Caleb Smith melts down in fifth inning of Marlins' 8-4 loss to Braves

MIAMI _ The wheels were already starting to come off for Caleb Smith by the time Don Mattingly trudged out of the dugout, upset at a balk call which pushed a pair of Atlanta Braves into scoring position in the top of the fifth inning. Back-to-back singles by the Braves' No. 7 and 8 hitters opened the frame, and the Miami Marlins' ace was in trouble even before balking those two to second and third.

It was only the start of a meltdown for the starting pitcher, who has been easily the Marlins' most reliable pitcher throughout 2019. Mattingly got ejected. The Braves scored one run on a sacrifice fly, then two more on a home run by Ronald Acuna Jr. By the end of the inning, a one-run deficit for Miami had ballooned all the way to six. A sixth loss in seven games _ this time 8-4 at the hands of a division rival at Marlins Park _ was inevitable.

The Braves scored five runs in the inning. They sent 10 batters to the plate, collected six singles and belted a home run, chasing Smith and Mattingly from the game in the process. By the end of the marathon top of the fifth, Atlanta had stretched the lead to 6-0 and dug into Miami's bullpen.

Smith, who entered Friday with a 3.36 ERA, lasted only 4 2/3 innings. He gave up a season-worst six earned runs and a season-worst 10 hits _ four more hits than he has given up in any other game this season. The Braves tagged him for a pair of home runs, the 19th and 20th he has given up this year. His ERA climbed to 3.71.

One inning gave the left-handed pitcher his worst outing of the year and erased the Marlins' chances at a comeback win in front of 8,057 in Miami.

Until the fifth inning, Smith matched Julio Teheran. The Marlins (43-72) connected for four hits in the first four innings against the starting pitcher. Atlanta (69-49) connected for three against Smith. The only difference was a solo home run by second baseman Ozzie Albies, the second batter of the game.

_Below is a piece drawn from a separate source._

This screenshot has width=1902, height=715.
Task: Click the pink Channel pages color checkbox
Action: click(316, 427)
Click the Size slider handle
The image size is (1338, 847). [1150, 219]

The top of the fifth began with a single to left field by catcher Tyler Flowers and then another by outfielder Ender Inciarte. Smith (7-6) stared down Teheran (7-7) and then looked in disbelief at John Bacon when the home plate umpire called him for a balk. Bench coach Brian Schneider screamed at the ump from the dugout as Mattingly charged on to the field to argue his starter's case.

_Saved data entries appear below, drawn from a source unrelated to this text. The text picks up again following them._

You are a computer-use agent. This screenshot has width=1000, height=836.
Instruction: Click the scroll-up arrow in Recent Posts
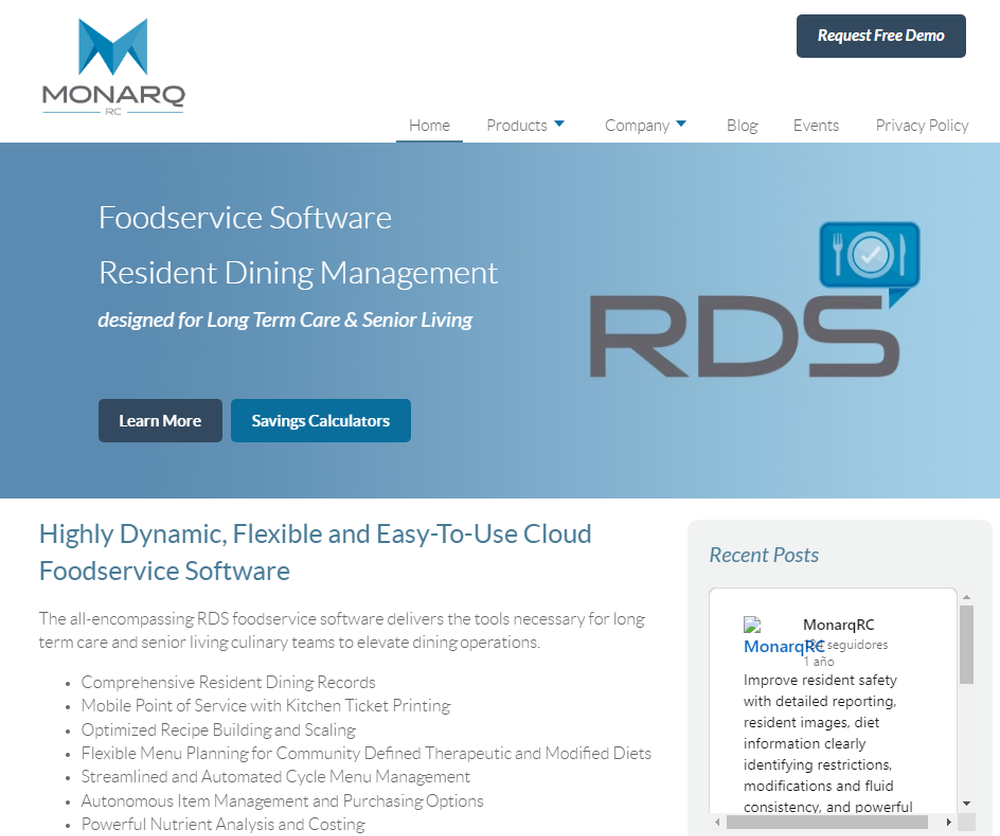pyautogui.click(x=966, y=596)
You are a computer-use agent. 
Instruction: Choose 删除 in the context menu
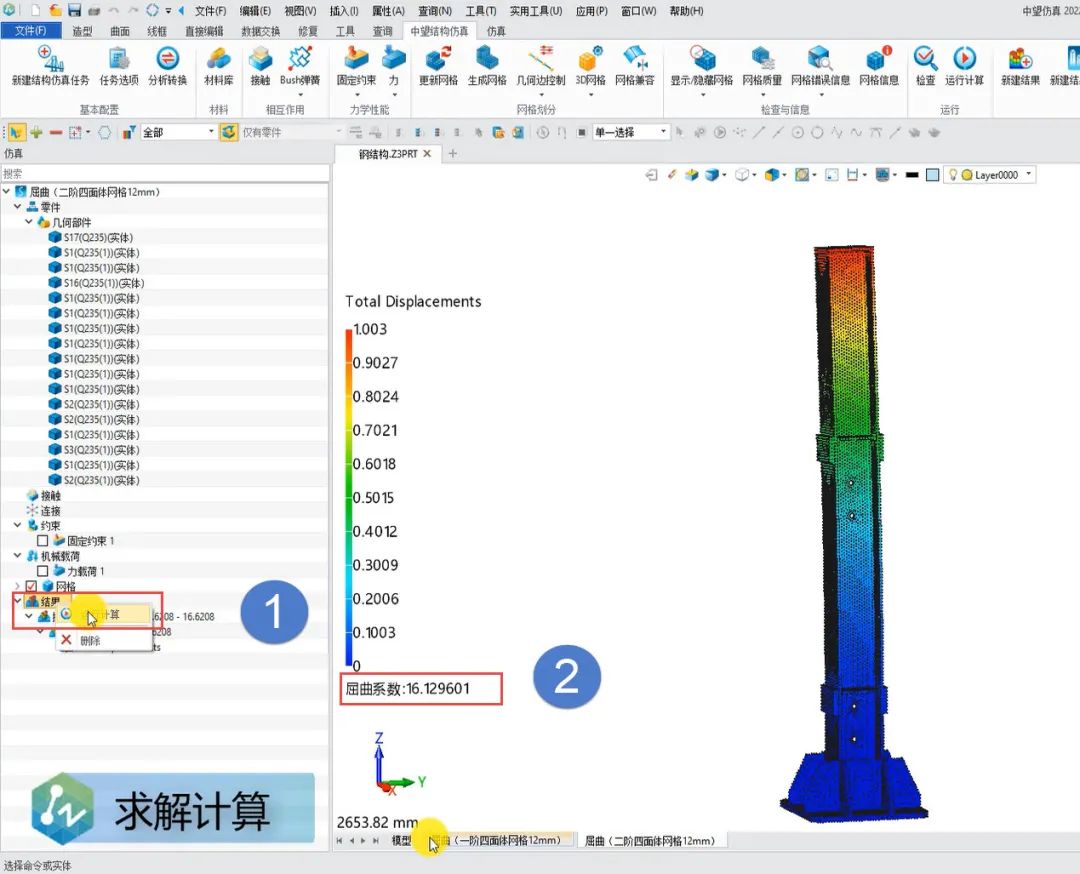pos(89,640)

The manager got ejected. Smith couldn't regroup.

Teheran laced a sacrifice fly out to right field and Brian Anderson's throw was off-line just enough for Flowers to sneak past catcher Jorge Alfaro's tag.

The biggest blow came a batter later from Acuna. On the first pitch of the at-bat, the outfielder cranked a line-drive homer to left-center field and the Braves' lead stretched to 4-0. Two more singles by Albies and Freddie Freeman kept the rally going, and two more singles by slugger Adam Duvall and utility player Charlie Culberson pushed the lead to 6-0.

Smith left the game after all nine batters went to the plate. His worst start of the season was over.